Using Directed single-trial EEG analysis, it has been shown that P200 measures after visual noise and N200 measures after visual stimuli (i.e. positive and negative deflections around 200 ms) could delineate single-trial visual attention effects on evidence accumulation and non-decision times ([52]). Nunez et al. [51], [52], [53] proposed neuro-cognitive hierarchical models of decision making to separate measures of the non-decision process by fitting models to both brain electrophysiology (EEG) and human response times and choices. These model parameters can then be related to visual attention as enforced by experimental paradigms.

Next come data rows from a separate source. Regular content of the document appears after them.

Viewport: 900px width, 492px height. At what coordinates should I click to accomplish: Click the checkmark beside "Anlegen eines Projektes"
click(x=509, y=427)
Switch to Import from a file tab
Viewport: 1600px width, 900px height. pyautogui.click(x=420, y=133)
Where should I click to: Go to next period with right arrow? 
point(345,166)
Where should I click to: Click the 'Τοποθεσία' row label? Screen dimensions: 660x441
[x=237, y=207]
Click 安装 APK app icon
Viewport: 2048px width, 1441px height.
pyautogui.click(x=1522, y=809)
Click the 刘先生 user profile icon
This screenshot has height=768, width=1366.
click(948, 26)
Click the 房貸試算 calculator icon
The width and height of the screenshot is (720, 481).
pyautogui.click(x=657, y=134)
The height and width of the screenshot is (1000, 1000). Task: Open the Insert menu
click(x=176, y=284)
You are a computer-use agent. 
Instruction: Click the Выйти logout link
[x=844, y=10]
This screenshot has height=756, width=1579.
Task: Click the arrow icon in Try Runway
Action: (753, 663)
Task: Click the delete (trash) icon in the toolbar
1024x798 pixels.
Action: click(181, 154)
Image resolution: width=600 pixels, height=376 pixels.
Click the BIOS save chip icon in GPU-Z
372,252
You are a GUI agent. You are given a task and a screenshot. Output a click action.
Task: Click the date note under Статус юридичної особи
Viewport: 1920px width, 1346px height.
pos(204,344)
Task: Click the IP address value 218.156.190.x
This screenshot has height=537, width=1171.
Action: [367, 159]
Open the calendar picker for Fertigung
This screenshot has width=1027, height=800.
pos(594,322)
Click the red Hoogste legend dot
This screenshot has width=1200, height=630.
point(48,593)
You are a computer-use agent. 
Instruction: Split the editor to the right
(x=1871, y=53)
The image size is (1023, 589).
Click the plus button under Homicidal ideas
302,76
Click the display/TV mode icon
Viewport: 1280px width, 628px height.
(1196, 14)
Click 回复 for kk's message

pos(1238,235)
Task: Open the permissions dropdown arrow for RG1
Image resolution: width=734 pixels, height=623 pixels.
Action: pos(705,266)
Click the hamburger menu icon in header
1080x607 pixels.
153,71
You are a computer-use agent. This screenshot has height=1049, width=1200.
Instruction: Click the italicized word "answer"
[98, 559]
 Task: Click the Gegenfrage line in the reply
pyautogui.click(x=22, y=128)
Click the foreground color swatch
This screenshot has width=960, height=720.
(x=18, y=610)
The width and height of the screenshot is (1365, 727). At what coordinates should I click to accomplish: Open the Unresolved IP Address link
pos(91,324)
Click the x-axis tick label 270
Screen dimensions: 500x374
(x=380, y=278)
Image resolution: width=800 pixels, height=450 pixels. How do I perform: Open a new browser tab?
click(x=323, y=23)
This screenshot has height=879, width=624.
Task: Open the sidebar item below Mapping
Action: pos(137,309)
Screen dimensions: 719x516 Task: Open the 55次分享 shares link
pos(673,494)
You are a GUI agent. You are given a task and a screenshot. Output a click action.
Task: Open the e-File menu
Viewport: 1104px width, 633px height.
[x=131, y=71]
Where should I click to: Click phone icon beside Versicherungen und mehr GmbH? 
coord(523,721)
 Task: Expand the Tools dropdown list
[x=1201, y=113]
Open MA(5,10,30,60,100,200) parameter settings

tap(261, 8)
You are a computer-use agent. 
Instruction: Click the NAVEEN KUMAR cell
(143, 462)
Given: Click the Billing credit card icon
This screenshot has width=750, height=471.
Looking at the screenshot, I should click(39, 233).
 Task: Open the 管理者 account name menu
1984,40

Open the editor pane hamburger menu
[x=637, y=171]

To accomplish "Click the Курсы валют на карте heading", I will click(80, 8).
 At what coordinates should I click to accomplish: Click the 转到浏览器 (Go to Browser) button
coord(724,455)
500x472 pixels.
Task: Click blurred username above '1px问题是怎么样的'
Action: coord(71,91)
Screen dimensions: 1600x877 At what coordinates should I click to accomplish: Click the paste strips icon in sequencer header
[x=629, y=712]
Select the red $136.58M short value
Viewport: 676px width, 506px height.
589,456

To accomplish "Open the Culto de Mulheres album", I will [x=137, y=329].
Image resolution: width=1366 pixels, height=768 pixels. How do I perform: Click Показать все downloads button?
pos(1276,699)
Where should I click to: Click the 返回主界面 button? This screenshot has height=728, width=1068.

In our previous work, we show that non-decision time is affected by spatial top-down attention in face-car perceptual decision-making task ([26]). In the current study, we hypothesized that single-trial N200 peak latencies would reveal the effects of spatial attention on the non-decision process across experimental conditions and participants. We then sought to differentiate whether spatial prioritization influences VET or other non-VET non-decision times or both during perceptual decision making. Using a public dataset of a face-car perceptual decision-making task, we used singular value decomposition (SVD) to extract single-trial N200 latencies for all conditions (two levels of spatial prioritization and two levels of visual coherence) and then applied neurocognitive modeling to find associations between the Drift–Diffusion Model (DDM) parameters and the N200 latency on each experimental trial. We constructed hierarchical models to identify which components of NDT are the most influential to spatial top-down cues and then conducted model comparisons informed by a simulation study. We found evidence that spatial prioritization can affect other non-decision time processes in addition to VET while not affecting decision-making itself.